:: The data ::
((
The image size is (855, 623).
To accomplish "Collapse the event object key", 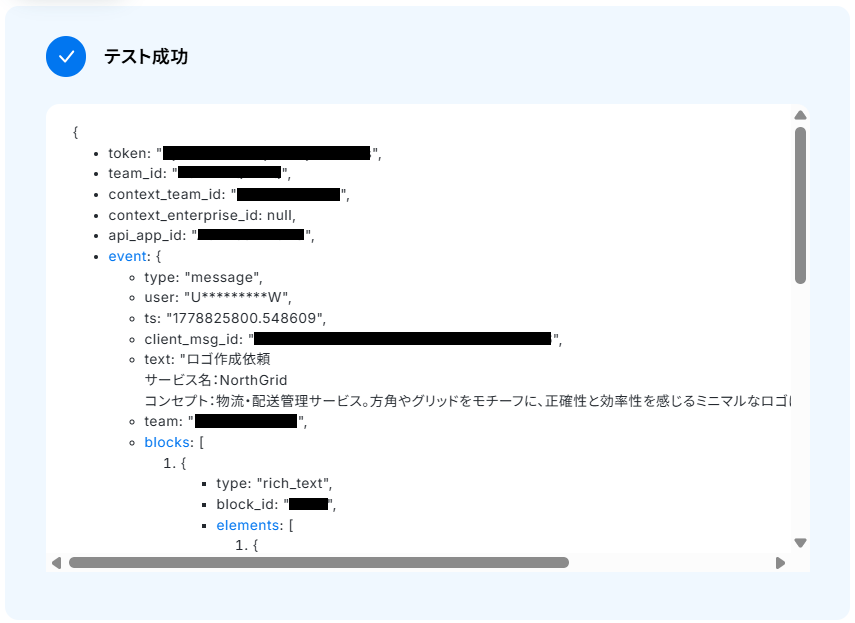I will tap(128, 256).
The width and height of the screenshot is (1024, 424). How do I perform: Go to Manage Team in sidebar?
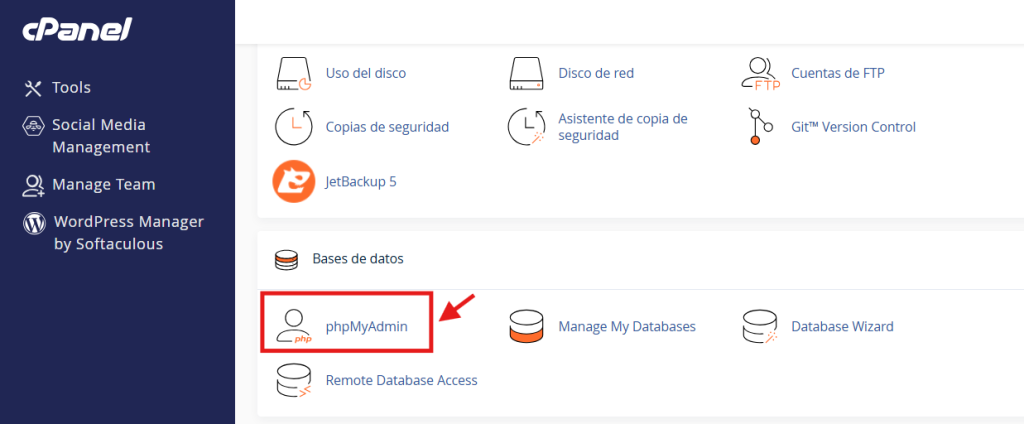pos(89,185)
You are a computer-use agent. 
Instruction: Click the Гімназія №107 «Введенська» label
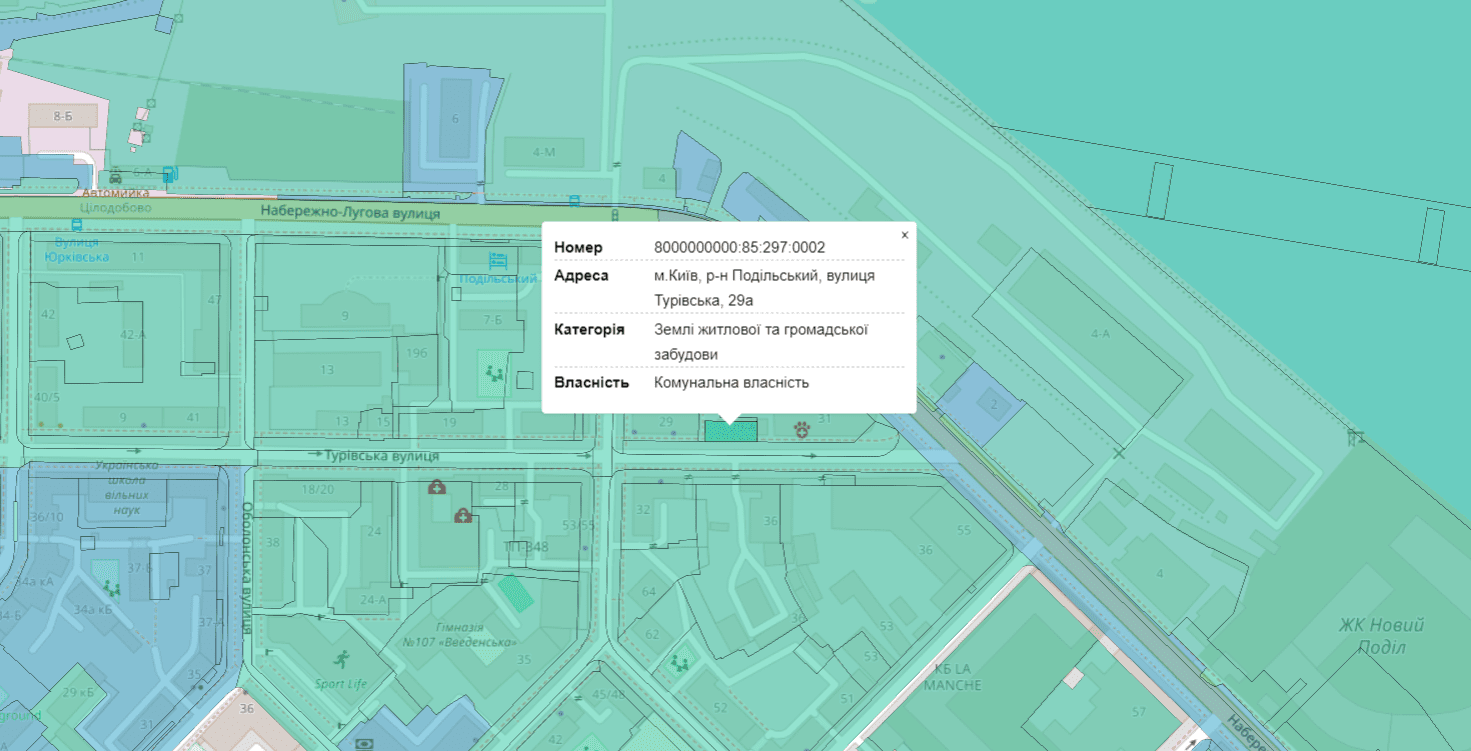(x=459, y=633)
))
:: Exercise ::
Beginning with the line where "Instruction: Click the" appears, restate word for word every line down to the last one in the data, but keep the pictures out.

:: Output for this exercise ::
Instruction: Click the Гімназія №107 «Введенська» label
(x=459, y=633)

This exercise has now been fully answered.